Some traditional granolas can contain surprisingly high amounts of sugar, with some estimates suggesting levels comparable to dessert items. Given this, how healthy is Jordan's granola, and which of their varieties, like the 'No Added Sugar' line, best aligns with a balanced diet?

Quick Summary

Examine the nutritional content of Jordan's granola varieties, comparing sugar, fibre, and fat levels across popular options like Simply Granola and the No Added Sugar range. Understand the key differences and learn how to choose the healthiest option for your diet.

Key Points

  • Choose 'No Added Sugar' (NAS) varieties: Jordan's NAS granolas are significantly lower in sugar compared to their traditional counterparts.

  • Benefit from high fibre: Whole grain oats in Jordan's granolas, particularly the NAS range, are an excellent source of dietary fibre for digestive health and satiety.

  • Mindful portion control is vital: Granola is calorie-dense; sticking to the recommended serving size is crucial for managing calorie intake.

  • Look for natural ingredients: Jordan's granolas contain no artificial colours, flavours, or preservatives, focusing on wholesome components.

  • Lower cholesterol naturally: The oat beta-glucan present in Jordan's granolas and porridges can help lower cholesterol as part of a healthy diet.

  • Pair smartly for balance: Combine a smaller portion of granola with protein-rich foods like Greek yoghurt to create a more balanced and filling meal.

In This Article

For decades, granola has been marketed as a staple of a wholesome, healthy breakfast. With its toasted oats, nuts, seeds, and fruits, it appears to be an ideal way to start the day. However, a closer look at many store-bought options reveals a surprisingly high calorie and sugar count. Jordan's Cereals offers a wide range of granola products, and understanding the specific nutritional profiles of each is key to making an informed choice. This guide provides a comprehensive overview of how healthy is Jordan's granola, comparing key varieties to help you decide what's best for your nutritional needs.

The Nutritional Profile of Jordan's Granola

Jordan's commitment to using natural ingredients free from artificial flavours, colours, and preservatives is a significant positive. The core ingredient across most of their granolas is whole grain oats, which are an excellent source of fibre, including beta-glucan, known for its cholesterol-lowering properties. This gives Jordan's a strong foundational benefit. However, the overall nutritional balance—particularly the sugar and fat content—varies considerably depending on the specific product.

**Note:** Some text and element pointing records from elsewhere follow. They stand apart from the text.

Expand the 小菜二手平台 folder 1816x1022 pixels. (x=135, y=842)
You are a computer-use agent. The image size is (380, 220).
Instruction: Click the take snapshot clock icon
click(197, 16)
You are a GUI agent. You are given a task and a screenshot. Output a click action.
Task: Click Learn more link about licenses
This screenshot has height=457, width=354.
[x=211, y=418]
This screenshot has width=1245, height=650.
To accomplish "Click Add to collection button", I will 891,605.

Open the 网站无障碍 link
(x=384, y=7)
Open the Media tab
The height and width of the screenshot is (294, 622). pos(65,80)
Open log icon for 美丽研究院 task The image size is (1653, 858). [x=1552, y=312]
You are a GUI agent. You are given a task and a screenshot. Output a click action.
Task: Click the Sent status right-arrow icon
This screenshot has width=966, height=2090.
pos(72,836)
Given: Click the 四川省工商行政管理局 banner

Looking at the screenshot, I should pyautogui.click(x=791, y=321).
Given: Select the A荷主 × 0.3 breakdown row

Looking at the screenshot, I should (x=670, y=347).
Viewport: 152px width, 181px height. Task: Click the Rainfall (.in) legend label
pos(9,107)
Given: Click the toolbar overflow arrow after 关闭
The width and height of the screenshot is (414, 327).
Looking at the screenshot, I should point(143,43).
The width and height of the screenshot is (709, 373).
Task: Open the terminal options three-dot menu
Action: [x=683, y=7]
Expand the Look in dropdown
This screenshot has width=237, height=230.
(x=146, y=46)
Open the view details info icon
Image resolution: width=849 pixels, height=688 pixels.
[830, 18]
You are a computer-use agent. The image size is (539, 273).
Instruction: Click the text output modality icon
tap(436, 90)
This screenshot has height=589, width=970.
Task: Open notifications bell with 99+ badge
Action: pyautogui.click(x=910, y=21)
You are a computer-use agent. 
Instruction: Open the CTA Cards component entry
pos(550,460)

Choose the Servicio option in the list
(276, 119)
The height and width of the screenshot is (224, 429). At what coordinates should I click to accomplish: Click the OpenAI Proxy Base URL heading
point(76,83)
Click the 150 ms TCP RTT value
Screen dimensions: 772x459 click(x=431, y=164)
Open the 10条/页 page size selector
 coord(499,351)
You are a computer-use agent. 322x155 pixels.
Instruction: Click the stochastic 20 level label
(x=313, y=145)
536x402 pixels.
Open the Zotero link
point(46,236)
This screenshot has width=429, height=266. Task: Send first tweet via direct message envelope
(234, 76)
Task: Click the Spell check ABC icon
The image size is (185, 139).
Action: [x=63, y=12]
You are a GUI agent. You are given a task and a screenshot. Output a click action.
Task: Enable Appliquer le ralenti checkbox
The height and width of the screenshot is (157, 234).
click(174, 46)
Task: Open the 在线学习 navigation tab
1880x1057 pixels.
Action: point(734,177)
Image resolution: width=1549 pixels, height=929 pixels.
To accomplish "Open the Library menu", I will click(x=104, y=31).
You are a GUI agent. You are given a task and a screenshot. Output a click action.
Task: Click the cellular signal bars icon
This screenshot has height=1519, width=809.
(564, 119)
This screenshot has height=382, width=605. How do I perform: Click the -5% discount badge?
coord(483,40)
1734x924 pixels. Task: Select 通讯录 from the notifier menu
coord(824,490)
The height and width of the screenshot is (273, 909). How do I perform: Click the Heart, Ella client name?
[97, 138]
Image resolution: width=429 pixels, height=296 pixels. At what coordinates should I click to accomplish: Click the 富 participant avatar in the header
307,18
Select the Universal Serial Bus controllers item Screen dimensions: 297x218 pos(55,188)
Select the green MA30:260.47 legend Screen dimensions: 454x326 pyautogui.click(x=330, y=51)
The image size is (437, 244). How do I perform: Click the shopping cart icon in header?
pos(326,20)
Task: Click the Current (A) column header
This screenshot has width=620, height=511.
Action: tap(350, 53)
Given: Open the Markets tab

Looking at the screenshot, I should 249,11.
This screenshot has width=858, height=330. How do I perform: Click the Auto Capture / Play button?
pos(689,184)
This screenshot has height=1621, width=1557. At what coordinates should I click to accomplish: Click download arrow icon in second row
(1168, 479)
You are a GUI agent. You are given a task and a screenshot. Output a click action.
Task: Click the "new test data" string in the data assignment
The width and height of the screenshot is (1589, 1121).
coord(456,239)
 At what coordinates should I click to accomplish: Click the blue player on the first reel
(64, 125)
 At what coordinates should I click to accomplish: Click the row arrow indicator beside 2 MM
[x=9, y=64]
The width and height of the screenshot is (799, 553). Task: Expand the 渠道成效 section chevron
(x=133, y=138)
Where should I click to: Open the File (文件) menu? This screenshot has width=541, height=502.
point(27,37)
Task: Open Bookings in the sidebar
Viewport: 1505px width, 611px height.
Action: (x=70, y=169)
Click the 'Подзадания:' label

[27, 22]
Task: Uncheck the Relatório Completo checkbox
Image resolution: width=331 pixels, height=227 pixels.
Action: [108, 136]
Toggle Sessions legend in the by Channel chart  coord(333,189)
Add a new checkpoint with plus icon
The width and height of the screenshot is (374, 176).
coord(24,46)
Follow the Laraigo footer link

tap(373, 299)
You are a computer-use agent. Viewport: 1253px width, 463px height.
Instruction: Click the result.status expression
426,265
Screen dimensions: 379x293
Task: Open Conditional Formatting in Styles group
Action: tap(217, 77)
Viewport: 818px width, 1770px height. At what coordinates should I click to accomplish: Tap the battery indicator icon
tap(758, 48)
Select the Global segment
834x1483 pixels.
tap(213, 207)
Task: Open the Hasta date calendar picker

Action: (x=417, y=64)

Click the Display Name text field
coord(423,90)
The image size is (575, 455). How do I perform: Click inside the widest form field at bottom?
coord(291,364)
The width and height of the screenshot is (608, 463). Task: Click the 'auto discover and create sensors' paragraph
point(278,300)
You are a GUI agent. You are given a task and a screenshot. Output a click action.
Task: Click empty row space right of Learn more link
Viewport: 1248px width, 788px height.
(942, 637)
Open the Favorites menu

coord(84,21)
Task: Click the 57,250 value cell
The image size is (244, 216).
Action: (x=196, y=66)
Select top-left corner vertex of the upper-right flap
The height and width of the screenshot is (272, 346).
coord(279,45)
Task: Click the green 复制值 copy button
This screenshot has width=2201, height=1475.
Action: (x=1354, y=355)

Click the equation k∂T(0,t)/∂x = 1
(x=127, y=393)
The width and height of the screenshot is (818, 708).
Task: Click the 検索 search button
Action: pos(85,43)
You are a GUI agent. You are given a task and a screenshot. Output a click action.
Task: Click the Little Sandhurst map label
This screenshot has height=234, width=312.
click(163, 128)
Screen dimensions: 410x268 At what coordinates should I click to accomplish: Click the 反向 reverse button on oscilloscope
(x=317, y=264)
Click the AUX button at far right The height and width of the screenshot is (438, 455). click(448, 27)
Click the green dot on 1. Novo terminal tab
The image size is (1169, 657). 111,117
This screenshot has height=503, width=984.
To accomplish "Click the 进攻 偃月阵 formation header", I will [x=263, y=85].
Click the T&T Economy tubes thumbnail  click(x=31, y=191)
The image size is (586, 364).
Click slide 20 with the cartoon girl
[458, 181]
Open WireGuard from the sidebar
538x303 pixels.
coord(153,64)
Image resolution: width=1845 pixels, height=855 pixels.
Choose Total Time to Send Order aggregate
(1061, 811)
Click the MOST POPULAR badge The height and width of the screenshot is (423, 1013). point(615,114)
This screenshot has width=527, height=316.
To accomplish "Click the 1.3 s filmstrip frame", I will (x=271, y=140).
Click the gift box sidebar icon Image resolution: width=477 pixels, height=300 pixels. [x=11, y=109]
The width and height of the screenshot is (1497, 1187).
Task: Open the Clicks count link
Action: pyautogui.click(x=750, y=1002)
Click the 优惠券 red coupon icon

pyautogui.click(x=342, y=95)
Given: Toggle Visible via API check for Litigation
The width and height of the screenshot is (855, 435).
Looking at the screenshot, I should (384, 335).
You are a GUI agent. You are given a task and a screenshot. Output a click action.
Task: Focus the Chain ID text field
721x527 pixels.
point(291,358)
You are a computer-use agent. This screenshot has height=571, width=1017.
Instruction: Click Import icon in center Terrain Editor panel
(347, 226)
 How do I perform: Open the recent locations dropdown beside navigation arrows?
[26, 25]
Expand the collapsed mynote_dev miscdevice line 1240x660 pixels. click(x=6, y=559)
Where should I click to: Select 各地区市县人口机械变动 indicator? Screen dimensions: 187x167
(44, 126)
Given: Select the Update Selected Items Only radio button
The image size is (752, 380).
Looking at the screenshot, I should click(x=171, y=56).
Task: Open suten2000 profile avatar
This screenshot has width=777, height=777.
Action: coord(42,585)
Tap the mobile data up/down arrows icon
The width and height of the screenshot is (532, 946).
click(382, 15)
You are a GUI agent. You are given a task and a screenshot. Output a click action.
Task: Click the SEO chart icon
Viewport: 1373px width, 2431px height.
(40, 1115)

Sugar Content: A Critical Comparison

The most significant factor differentiating Jordan's granola varieties is the sugar content. The 'Simply Granola with a Hint of Honey' provides about 17g of sugar per 100g serving, making it a medium-sugar option. In contrast, the 'No Added Sugar' (NAS) varieties, such as Triple Nut, drastically reduce this, offering only around 9.5g of sugar per 100g, derived primarily from dried fruit and other natural ingredients. For those monitoring their sugar intake, the NAS range is a clear winner. Even within the standard range, options like Raisin & Almond can have higher sugar due to the inclusion of dried fruits.

Fibre and Protein: The Benefits of Wholesome Oats

Fibre is a crucial component for digestive health and helps you feel full for longer, which can aid in weight management. Jordan's granolas, particularly the NAS range, excel in this area. For example, the Triple Nut NAS boasts a high fibre content of 18g per 100g. Protein content is also a notable aspect, especially in the nut-heavy varieties, which provide a valuable boost to muscle synthesis and satiety. The whole grain oats contribute significantly to this, providing a balanced source of plant-based protein.

Granola Variety Breakdown: Simply vs. No Added Sugar

To better understand the differences, here is a breakdown of the nutritional focuses of Jordan's two main product lines:

  • Simply Granola: A classic, toasted granola that often includes honey for sweetness. It's a satisfying option but comes with a higher sugar load than other varieties. It provides a good source of fibre and minerals.
  • No Added Sugar (NAS) Granola: This range is designed for the health-conscious consumer. Sweetness comes from fruits like dates and berries, and it's free from added sugar. The Triple Nut version, for instance, is not only low in added sugar but also provides excellent fibre and protein from its nut content.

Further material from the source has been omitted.